In Munari, grande vecchio e un po' Peter Pan,la giovinezza e la fanciullezza (che a più di ottant'anni si divertiva, stupito,a guardare le ventose di una mosca arrampicata sulla finestra) sono state una fiammella mai spenta. Da un lato, quell'essere serenamente e saldamente un po' fanciullo doveva far parte di lui fin dall'inizio. Dall'altro, l'infanzia è stata anche una scoperta: un'esplorazione compiuta nell'età adulta (intorno agli anni Cinquanta)forse legata all'esperienza della paternità, o al desiderio di non porre mai limiti convenzionali al suo rapporto con la collettività. Di fatto, la sua passione per il mondo dell'infanzia - nutrita di curiosità, di delicatezza, di rispetto, di numerose iniziative, di metodi d'approccio che hanno rovesciato le consuetudini - traccia una storia dentro la sua storia.

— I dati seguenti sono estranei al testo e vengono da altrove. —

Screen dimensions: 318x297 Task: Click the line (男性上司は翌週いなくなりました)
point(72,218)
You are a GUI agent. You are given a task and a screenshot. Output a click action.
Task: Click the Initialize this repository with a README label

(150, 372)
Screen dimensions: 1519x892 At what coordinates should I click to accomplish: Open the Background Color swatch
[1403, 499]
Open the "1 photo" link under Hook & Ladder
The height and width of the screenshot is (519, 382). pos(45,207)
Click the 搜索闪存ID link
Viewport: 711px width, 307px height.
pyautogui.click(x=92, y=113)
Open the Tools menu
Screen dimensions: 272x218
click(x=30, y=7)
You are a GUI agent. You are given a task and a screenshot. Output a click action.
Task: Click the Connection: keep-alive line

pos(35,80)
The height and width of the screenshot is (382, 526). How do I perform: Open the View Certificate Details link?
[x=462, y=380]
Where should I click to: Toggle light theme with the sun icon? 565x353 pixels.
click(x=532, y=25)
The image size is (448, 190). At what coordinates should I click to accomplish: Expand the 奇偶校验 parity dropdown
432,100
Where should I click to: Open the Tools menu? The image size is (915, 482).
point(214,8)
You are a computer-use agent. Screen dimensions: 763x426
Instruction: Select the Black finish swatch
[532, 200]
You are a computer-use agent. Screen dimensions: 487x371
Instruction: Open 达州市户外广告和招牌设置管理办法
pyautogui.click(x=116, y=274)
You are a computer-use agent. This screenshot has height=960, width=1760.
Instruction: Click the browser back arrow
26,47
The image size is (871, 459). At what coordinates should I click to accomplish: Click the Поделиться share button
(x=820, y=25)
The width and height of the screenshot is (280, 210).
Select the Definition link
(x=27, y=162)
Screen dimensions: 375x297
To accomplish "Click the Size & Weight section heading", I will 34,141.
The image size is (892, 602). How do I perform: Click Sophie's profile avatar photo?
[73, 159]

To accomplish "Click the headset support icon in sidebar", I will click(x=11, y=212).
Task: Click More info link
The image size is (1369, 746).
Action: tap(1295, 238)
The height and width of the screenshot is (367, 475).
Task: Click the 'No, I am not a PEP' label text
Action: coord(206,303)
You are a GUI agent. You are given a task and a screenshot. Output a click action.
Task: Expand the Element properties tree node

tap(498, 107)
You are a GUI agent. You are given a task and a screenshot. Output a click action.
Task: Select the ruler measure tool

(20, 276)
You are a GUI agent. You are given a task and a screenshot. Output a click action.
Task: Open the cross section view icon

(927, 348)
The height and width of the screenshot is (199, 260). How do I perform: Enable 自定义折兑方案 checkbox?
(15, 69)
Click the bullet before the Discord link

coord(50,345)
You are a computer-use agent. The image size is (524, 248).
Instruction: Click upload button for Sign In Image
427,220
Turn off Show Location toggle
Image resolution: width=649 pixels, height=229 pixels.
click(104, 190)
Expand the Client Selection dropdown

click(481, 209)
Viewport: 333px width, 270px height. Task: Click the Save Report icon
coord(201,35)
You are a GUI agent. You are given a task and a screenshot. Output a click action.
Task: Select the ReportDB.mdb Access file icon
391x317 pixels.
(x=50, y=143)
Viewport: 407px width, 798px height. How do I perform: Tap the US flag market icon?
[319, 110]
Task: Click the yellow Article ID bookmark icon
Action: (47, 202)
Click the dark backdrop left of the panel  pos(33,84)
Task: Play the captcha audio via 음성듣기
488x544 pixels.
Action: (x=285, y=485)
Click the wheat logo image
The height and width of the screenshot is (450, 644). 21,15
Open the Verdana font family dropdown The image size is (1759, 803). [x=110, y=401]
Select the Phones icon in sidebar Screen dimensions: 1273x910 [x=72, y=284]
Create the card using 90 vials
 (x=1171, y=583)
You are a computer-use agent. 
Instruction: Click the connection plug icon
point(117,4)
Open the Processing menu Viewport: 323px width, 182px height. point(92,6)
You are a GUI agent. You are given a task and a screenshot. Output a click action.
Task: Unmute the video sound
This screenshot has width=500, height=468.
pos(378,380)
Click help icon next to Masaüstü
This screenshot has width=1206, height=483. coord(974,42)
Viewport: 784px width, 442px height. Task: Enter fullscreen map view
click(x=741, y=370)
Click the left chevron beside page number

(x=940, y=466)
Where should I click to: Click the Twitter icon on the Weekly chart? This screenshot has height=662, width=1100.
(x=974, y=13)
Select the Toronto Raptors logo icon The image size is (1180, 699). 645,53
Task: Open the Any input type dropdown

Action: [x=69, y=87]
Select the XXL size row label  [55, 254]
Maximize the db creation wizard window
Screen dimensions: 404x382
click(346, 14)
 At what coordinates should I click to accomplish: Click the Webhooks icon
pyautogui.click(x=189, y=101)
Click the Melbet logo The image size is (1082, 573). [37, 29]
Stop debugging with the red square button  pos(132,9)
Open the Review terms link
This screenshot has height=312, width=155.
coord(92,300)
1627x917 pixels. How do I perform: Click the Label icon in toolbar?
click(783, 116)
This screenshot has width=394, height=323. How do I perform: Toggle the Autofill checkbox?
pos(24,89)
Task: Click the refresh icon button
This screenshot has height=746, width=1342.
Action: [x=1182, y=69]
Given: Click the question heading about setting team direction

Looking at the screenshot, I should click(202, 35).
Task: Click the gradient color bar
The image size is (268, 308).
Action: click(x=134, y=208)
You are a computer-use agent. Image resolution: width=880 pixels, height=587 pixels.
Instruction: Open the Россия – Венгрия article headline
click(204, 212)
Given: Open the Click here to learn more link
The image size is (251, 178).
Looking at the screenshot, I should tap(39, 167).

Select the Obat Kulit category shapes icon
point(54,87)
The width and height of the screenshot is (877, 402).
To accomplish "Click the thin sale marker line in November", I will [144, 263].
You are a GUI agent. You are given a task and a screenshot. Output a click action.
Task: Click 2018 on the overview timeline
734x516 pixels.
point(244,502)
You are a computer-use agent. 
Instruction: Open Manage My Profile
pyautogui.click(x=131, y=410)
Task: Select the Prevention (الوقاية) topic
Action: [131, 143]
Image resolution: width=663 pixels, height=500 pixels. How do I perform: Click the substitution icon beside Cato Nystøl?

Con i giochi e libri per bambini - il Gatto Meo in gommapiuma, i Prelibri di Danese, i Libri illeggibili di fogli variopinti e senza testo, i libri con i buchi, le pagine trasparenti, tattili, componibili, le fiabe riscritte visivamente, i libri oggetto, l'Alfabetiere, il letto Abitacolo e le molte altre invenzioni che hanno letteralmente fatto scuola - Munari è entrato nelle camerette e nelle aule di molti paesi del mondo. Partendo dalla consapevolezza che la sperimentazione diretta facilita la comprensione e la trasmissione delle conoscenze, l'artista ha messo a disposizione la propria capacità di scegliere e fornire materiali e suggestioni visive, perché il bambino potesse egli stesso agire, liberando la propria curiosità in un gioco solo minimamente guidato, suggerito soprattutto attraverso le immagini e le dimostrazioni pratiche. Con la sua straordinaria capacità di guardare, ha trovato la strada per prestare gli occhi, per trovare gli occhi degli altri e per portarli ovunque egli volesse. Persino a vedere l'assenza, che è una delle imprese più difficili, nell'arte.
Munari cerca e trova!
E.M., GRUPPO T
“Non ero il solo a muovermi in quella direzione. Nel 1959 nasce a Milano il Gruppo T, composto da cinque studenti dell’Accademia di Brera (Giovanni Anceschi, Davide Boriani, Gabriele De Vecchi, Gianni Colombo, Grazia Varisco), di una decina d’anni più giovani di me, che affrontavano le tematiche dell’Arte programmata.”
Enzo MARI, 25 modi per piantare un chiodo, ediz. Mondadori, Milano, marzo 2011, 1° ediz., pg. 43
Il Gruppo T è un laboratorio artistico che nasce nel 1959 a Milano, rimanendo attivo fino alla fine degli anni Settanta circa, che si sviluppa attraverso un precoce e fecondo avvicinamento alle poetiche dell’Informale e del Polimaterialismo. Il Gruppo T è composto da Boriani Davide, De Vecchi Gabriele, Anceschi Giovanni, Colombo Gianni e Varisco Grazia.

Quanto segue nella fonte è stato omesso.